Starts at 1:00 so get the a little earlier. It's more of a Presentaion and FOOD with heat set ups and running for Top Qualifier Bragging! Plaques for 2nd to 10th so if you think you made one of those then come have some fun, Eat and run a few rounds controlled.


----------



## ballou (Jan 16, 2006)

going to be there bright and early sunday morn


----------



## backdraft341 (Dec 19, 2005)

anyone know of a opening time sunday?


----------



## ddcarter3 (Jan 1, 2005)

Spoke with Dave C. He said he would be there around 10am Sunday to start at 1pm finish by 4pm.


----------



## backdraft341 (Dec 19, 2005)

I had a blast.Had fun racing with you lyn.THANKS TO RANDY FOR PUTTING THIS ON.PRO SERIES COMING UP THIS WEEKEND..........TRAVIS ZIPPS


----------



## Bigmax (Jul 21, 2004)

*Good Job Travis!*

You keep improving and I will be able to say I knew him when!!! Proud to race with you!
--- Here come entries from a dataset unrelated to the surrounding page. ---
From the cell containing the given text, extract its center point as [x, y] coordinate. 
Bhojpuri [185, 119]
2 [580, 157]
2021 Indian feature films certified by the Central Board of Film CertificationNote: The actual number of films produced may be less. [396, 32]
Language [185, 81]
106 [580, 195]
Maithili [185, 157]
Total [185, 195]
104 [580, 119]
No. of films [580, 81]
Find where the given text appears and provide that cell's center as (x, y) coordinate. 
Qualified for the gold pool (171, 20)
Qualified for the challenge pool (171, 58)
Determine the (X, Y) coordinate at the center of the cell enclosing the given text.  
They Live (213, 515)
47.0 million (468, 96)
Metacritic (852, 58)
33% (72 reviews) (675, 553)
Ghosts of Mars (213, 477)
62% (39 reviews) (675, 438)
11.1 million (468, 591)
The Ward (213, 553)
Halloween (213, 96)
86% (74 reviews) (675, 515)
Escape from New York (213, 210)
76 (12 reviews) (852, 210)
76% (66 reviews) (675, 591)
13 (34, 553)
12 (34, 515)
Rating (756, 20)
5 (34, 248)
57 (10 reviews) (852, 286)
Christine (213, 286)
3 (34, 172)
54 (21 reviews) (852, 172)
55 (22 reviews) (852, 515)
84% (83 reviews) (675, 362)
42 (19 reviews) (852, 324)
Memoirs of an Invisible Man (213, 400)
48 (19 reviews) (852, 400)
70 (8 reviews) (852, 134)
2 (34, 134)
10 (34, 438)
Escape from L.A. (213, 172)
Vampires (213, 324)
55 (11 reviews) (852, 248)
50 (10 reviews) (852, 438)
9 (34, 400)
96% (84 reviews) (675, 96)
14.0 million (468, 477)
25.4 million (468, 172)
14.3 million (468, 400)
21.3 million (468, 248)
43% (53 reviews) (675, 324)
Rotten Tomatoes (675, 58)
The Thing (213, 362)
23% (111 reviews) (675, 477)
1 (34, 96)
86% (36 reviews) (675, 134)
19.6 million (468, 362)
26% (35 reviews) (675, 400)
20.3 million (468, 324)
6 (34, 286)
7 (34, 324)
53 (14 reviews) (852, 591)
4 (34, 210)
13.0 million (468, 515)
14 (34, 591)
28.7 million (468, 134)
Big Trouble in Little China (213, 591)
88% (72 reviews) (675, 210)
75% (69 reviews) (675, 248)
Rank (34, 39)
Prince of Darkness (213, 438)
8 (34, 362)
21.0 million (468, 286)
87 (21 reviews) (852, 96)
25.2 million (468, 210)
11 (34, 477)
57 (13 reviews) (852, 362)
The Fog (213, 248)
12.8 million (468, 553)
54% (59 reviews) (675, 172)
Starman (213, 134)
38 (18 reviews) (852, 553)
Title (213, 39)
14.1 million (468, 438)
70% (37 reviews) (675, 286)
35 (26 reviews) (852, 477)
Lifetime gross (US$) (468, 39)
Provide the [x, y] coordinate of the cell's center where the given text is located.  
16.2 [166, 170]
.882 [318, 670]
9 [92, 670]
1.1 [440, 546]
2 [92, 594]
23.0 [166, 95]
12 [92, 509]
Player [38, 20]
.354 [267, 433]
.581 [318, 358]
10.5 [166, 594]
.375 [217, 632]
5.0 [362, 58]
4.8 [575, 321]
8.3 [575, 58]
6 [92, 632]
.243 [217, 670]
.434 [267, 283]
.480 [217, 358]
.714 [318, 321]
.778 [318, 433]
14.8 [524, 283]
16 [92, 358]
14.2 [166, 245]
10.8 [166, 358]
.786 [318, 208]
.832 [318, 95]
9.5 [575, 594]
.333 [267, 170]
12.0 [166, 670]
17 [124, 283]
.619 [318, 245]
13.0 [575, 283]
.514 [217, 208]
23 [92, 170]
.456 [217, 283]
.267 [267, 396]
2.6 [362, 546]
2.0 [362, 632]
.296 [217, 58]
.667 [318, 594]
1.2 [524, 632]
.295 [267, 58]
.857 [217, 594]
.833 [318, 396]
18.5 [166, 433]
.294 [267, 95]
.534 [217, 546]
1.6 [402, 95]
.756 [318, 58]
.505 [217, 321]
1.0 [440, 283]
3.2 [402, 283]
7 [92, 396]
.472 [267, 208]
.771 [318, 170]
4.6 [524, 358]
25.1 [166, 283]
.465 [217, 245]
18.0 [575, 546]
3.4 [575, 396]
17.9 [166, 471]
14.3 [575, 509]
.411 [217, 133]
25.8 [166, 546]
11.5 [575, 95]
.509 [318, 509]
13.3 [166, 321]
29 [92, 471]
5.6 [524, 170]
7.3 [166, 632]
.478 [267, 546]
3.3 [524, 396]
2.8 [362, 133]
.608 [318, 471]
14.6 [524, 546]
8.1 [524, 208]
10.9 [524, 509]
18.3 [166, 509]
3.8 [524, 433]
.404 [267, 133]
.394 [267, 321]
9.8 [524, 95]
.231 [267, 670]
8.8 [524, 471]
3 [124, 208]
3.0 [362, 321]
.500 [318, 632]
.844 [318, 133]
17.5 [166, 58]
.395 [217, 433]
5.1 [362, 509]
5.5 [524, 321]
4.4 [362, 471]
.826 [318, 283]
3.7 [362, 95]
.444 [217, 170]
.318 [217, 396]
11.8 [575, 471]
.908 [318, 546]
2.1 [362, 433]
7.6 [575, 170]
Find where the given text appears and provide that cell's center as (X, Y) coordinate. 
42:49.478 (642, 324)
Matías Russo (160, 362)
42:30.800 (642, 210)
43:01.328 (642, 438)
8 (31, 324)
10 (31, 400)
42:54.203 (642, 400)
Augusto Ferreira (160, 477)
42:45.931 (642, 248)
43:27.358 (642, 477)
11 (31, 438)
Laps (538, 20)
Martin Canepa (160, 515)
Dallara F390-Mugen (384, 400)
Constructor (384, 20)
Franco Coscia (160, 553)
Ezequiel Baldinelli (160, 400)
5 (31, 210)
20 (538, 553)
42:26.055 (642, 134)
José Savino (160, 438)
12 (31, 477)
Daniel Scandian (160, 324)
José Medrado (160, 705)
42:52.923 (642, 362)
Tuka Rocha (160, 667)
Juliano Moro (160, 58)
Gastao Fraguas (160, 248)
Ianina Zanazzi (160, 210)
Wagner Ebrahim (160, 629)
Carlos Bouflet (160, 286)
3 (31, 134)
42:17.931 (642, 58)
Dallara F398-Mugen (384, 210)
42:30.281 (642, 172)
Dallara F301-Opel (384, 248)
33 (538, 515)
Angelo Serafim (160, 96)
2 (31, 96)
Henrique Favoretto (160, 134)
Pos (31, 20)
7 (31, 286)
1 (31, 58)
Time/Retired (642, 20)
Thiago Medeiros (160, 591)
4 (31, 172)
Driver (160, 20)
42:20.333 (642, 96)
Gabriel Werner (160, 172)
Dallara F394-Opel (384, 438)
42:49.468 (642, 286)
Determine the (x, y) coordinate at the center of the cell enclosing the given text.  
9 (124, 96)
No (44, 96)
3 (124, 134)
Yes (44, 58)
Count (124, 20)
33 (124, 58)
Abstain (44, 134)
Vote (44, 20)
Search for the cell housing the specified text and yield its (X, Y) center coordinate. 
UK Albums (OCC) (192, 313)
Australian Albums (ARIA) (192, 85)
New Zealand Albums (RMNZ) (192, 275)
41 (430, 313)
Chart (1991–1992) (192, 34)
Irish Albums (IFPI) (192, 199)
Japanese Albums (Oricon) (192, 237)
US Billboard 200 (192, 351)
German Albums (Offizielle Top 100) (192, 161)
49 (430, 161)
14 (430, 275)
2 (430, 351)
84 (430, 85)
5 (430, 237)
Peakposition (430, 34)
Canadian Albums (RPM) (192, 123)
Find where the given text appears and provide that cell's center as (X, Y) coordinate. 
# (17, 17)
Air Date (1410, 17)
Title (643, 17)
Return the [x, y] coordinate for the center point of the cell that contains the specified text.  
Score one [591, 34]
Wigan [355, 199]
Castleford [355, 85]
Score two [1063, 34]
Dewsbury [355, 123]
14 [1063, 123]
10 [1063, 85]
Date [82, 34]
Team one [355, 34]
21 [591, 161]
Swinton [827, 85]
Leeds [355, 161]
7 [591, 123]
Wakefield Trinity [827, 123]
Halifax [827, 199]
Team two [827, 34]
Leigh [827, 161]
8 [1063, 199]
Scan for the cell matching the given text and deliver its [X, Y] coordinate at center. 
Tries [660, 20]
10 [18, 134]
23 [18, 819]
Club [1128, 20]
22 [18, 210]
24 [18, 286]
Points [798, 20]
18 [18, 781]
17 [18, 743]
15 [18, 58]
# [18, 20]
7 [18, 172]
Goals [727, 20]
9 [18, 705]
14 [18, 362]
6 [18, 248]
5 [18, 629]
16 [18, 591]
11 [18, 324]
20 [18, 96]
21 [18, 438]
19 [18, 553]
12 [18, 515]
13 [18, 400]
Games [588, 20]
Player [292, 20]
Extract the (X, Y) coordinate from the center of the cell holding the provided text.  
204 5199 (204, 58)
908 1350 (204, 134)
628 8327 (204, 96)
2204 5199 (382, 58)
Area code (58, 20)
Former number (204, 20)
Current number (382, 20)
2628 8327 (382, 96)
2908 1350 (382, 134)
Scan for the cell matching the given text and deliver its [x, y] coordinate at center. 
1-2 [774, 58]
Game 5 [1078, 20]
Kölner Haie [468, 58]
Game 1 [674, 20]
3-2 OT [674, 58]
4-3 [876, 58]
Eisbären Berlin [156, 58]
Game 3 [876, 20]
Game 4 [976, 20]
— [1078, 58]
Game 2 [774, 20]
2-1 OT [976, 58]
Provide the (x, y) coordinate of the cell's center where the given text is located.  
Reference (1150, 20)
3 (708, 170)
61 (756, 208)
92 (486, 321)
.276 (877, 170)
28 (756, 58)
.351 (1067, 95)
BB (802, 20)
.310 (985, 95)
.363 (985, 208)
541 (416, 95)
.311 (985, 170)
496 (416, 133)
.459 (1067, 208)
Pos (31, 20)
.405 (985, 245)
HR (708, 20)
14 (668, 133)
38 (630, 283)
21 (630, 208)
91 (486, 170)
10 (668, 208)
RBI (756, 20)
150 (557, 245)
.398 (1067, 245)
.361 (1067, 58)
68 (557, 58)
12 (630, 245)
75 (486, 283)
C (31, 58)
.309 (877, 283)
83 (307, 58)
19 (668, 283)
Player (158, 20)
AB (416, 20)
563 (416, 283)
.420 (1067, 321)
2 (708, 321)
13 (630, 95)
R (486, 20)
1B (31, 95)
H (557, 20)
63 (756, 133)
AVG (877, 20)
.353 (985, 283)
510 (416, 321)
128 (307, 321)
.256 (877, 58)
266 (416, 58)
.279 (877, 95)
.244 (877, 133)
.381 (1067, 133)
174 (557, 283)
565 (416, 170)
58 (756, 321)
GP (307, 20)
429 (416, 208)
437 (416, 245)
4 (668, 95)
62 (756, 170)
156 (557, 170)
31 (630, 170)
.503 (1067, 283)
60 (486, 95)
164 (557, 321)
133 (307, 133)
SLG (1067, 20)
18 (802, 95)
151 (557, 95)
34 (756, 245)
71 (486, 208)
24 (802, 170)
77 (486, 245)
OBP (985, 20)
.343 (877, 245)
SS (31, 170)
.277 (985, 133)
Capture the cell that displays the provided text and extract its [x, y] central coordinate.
Thank you RANDY! K&M! WAYNE! DAVE! And ALL MY BUDS for making it FUN for ME!!!!!


----------



## ddcarter3 (Jan 1, 2005)

Same here.....I think my son will start coming back. At least some of the time.
Thanks again. Nice trophy girl too.


----------



## insaneracin2003 (Feb 22, 2006)

i wanted to say that is was nice to meet you Ron,i got to put a face with the Maniac Leeeever Puller,hope ya get the xxxnt runnin so we can get to race a lil bit.i will be runnin the pro series this weekensd at K&M so wish me luck in stock truck and mod truck.....should be very interesting........


----------



## backdraft341 (Dec 19, 2005)

good luck paul .i'll be there to cheer you on.might bring my little brothers stampede.(he's starting to catch up to me!).just wanted to thank lyn,paul and ray for pushing me to do better.U GUYS RULE!!!.....TRAVIS Z.


----------



## Dave c. (Jan 14, 2006)

Congrats to all the TRACK CHAMPIONS in each class.
A big Way to Go to......Travis....Novice class champ,
and youngest Team Ritch's Brew member.


----------